[Exercise brief]
For this task, every record below must be reproduced exactly.
----------------------------------------
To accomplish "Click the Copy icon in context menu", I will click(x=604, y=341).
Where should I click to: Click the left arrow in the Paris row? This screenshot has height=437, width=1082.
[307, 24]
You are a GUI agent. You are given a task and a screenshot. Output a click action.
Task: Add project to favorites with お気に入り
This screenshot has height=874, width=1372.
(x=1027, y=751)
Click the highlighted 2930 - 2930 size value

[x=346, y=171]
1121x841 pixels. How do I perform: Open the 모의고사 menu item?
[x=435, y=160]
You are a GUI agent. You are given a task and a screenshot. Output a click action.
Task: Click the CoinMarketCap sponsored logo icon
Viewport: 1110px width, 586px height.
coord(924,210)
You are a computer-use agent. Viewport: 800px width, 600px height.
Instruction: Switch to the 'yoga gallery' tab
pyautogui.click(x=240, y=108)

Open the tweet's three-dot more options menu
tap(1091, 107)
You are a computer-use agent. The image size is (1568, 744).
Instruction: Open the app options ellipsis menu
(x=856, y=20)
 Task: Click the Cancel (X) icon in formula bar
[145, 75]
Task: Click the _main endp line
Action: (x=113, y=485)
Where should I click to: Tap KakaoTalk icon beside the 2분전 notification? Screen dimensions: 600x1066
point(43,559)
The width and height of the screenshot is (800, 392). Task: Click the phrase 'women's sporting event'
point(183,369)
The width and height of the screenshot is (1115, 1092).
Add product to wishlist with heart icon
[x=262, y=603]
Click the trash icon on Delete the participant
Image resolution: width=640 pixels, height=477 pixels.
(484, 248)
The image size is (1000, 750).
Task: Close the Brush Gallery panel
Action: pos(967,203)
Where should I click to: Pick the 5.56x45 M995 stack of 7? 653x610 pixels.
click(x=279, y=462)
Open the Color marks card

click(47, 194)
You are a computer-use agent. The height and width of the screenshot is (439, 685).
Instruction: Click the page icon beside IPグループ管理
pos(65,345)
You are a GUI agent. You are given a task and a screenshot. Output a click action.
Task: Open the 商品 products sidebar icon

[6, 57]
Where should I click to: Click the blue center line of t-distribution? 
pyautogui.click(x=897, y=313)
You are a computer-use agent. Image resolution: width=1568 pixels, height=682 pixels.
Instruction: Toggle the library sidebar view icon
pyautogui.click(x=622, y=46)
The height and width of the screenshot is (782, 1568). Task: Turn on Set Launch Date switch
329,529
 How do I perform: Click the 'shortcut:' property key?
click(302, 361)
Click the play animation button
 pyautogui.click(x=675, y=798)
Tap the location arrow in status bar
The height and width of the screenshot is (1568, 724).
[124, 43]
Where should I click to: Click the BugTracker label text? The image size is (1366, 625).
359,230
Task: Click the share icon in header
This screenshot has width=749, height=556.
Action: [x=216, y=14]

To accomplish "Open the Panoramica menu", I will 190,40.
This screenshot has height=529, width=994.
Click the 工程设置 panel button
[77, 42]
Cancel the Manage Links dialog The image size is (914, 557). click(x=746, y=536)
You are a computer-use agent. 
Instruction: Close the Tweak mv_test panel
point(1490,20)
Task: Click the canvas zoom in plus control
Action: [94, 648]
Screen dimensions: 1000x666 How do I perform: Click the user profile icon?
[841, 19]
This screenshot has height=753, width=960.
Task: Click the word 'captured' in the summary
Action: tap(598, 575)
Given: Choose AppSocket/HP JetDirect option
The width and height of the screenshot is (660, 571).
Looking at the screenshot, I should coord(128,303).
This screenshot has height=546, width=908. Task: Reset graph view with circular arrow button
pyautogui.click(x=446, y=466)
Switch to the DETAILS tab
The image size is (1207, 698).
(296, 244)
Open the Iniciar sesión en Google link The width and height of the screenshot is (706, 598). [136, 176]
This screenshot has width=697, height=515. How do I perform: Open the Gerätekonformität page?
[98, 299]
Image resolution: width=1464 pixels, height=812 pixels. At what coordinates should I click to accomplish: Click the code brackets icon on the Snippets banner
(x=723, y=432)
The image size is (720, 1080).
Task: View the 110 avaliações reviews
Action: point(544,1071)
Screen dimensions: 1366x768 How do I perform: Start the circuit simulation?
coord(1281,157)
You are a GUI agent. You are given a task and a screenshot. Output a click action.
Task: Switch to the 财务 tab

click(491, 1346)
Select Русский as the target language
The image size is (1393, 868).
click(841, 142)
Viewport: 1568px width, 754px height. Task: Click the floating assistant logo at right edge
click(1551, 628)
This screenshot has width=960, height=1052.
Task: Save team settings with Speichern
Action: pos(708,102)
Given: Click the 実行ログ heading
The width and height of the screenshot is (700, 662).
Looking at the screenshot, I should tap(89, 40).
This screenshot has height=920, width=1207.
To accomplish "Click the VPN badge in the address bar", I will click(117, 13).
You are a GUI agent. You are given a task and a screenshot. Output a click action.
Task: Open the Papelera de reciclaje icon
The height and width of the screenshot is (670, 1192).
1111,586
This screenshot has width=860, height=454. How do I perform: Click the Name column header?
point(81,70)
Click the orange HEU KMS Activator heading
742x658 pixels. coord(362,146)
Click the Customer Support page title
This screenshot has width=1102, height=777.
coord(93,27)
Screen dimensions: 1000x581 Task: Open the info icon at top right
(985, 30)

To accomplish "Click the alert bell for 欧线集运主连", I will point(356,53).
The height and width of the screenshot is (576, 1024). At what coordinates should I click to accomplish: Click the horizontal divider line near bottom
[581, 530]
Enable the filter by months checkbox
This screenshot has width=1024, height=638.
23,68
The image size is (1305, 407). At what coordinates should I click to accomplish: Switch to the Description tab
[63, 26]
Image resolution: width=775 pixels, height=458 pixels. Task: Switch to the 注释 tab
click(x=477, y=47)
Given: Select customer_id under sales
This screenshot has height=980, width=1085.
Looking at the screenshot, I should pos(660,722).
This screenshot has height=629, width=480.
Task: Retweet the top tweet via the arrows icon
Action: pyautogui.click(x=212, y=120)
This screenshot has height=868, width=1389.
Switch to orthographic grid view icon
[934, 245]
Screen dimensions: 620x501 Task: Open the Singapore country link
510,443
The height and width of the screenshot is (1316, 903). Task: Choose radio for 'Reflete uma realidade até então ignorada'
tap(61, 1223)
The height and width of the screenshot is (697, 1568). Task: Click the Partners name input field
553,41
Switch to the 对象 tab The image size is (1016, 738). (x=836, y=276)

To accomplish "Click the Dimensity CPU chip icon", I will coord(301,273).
----------------------------------------
[Task answer]
To accomplish "Click the Copy icon in context menu", I will click(x=604, y=341).
Where should I click to: Click the left arrow in the Paris row? This screenshot has height=437, width=1082.
[307, 24]
You are a GUI agent. You are given a task and a screenshot. Output a click action.
Task: Add project to favorites with お気に入り
This screenshot has height=874, width=1372.
(x=1027, y=751)
Click the highlighted 2930 - 2930 size value

[x=346, y=171]
1121x841 pixels. How do I perform: Open the 모의고사 menu item?
[x=435, y=160]
You are a GUI agent. You are given a task and a screenshot. Output a click action.
Task: Click the CoinMarketCap sponsored logo icon
Viewport: 1110px width, 586px height.
coord(924,210)
You are a computer-use agent. Viewport: 800px width, 600px height.
Instruction: Switch to the 'yoga gallery' tab
pyautogui.click(x=240, y=108)

Open the tweet's three-dot more options menu
tap(1091, 107)
You are a computer-use agent. The image size is (1568, 744).
Instruction: Open the app options ellipsis menu
(x=856, y=20)
 Task: Click the Cancel (X) icon in formula bar
[145, 75]
Task: Click the _main endp line
Action: (x=113, y=485)
Where should I click to: Tap KakaoTalk icon beside the 2분전 notification? Screen dimensions: 600x1066
point(43,559)
The width and height of the screenshot is (800, 392). Task: Click the phrase 'women's sporting event'
point(183,369)
The width and height of the screenshot is (1115, 1092).
Add product to wishlist with heart icon
[x=262, y=603]
Click the trash icon on Delete the participant
Image resolution: width=640 pixels, height=477 pixels.
(484, 248)
The image size is (1000, 750).
Task: Close the Brush Gallery panel
Action: pos(967,203)
Where should I click to: Pick the 5.56x45 M995 stack of 7? 653x610 pixels.
click(x=279, y=462)
Open the Color marks card

click(47, 194)
You are a computer-use agent. The height and width of the screenshot is (439, 685).
Instruction: Click the page icon beside IPグループ管理
pos(65,345)
You are a GUI agent. You are given a task and a screenshot. Output a click action.
Task: Open the 商品 products sidebar icon

[6, 57]
Where should I click to: Click the blue center line of t-distribution? 
pyautogui.click(x=897, y=313)
You are a computer-use agent. Image resolution: width=1568 pixels, height=682 pixels.
Instruction: Toggle the library sidebar view icon
pyautogui.click(x=622, y=46)
The height and width of the screenshot is (782, 1568). Task: Turn on Set Launch Date switch
329,529
 How do I perform: Click the 'shortcut:' property key?
click(302, 361)
Click the play animation button
 pyautogui.click(x=675, y=798)
Tap the location arrow in status bar
The height and width of the screenshot is (1568, 724).
[124, 43]
Where should I click to: Click the BugTracker label text? The image size is (1366, 625).
359,230
Task: Click the share icon in header
This screenshot has width=749, height=556.
Action: [x=216, y=14]

To accomplish "Open the Panoramica menu", I will 190,40.
This screenshot has height=529, width=994.
Click the 工程设置 panel button
[77, 42]
Cancel the Manage Links dialog The image size is (914, 557). click(x=746, y=536)
You are a computer-use agent. 
Instruction: Close the Tweak mv_test panel
point(1490,20)
Task: Click the canvas zoom in plus control
Action: [94, 648]
Screen dimensions: 1000x666 How do I perform: Click the user profile icon?
[841, 19]
This screenshot has height=753, width=960.
Task: Click the word 'captured' in the summary
Action: tap(598, 575)
Given: Choose AppSocket/HP JetDirect option
The width and height of the screenshot is (660, 571).
Looking at the screenshot, I should coord(128,303).
This screenshot has height=546, width=908. Task: Reset graph view with circular arrow button
pyautogui.click(x=446, y=466)
Switch to the DETAILS tab
The image size is (1207, 698).
(296, 244)
Open the Iniciar sesión en Google link The width and height of the screenshot is (706, 598). [136, 176]
This screenshot has width=697, height=515. How do I perform: Open the Gerätekonformität page?
[98, 299]
Image resolution: width=1464 pixels, height=812 pixels. At what coordinates should I click to accomplish: Click the code brackets icon on the Snippets banner
(x=723, y=432)
The image size is (720, 1080).
Task: View the 110 avaliações reviews
Action: point(544,1071)
Screen dimensions: 1366x768 How do I perform: Start the circuit simulation?
coord(1281,157)
You are a GUI agent. You are given a task and a screenshot. Output a click action.
Task: Switch to the 财务 tab

click(491, 1346)
Select Русский as the target language
The image size is (1393, 868).
click(841, 142)
Viewport: 1568px width, 754px height. Task: Click the floating assistant logo at right edge
click(1551, 628)
This screenshot has width=960, height=1052.
Task: Save team settings with Speichern
Action: pos(708,102)
Given: Click the 実行ログ heading
The width and height of the screenshot is (700, 662).
Looking at the screenshot, I should tap(89, 40).
This screenshot has height=920, width=1207.
To accomplish "Click the VPN badge in the address bar", I will click(117, 13).
You are a GUI agent. You are given a task and a screenshot. Output a click action.
Task: Open the Papelera de reciclaje icon
The height and width of the screenshot is (670, 1192).
1111,586
This screenshot has width=860, height=454. How do I perform: Click the Name column header?
point(81,70)
Click the orange HEU KMS Activator heading
742x658 pixels. coord(362,146)
Click the Customer Support page title
This screenshot has width=1102, height=777.
coord(93,27)
Screen dimensions: 1000x581 Task: Open the info icon at top right
(985, 30)

To accomplish "Click the alert bell for 欧线集运主连", I will point(356,53).
The height and width of the screenshot is (576, 1024). At what coordinates should I click to accomplish: Click the horizontal divider line near bottom
[581, 530]
Enable the filter by months checkbox
This screenshot has width=1024, height=638.
23,68
The image size is (1305, 407). At what coordinates should I click to accomplish: Switch to the Description tab
[63, 26]
Image resolution: width=775 pixels, height=458 pixels. Task: Switch to the 注释 tab
click(x=477, y=47)
Given: Select customer_id under sales
This screenshot has height=980, width=1085.
Looking at the screenshot, I should pos(660,722).
This screenshot has height=629, width=480.
Task: Retweet the top tweet via the arrows icon
Action: pyautogui.click(x=212, y=120)
This screenshot has height=868, width=1389.
Switch to orthographic grid view icon
[934, 245]
Screen dimensions: 620x501 Task: Open the Singapore country link
510,443
The height and width of the screenshot is (1316, 903). Task: Choose radio for 'Reflete uma realidade até então ignorada'
tap(61, 1223)
The height and width of the screenshot is (697, 1568). Task: Click the Partners name input field
553,41
Switch to the 对象 tab The image size is (1016, 738). (x=836, y=276)

To accomplish "Click the Dimensity CPU chip icon", I will coord(301,273).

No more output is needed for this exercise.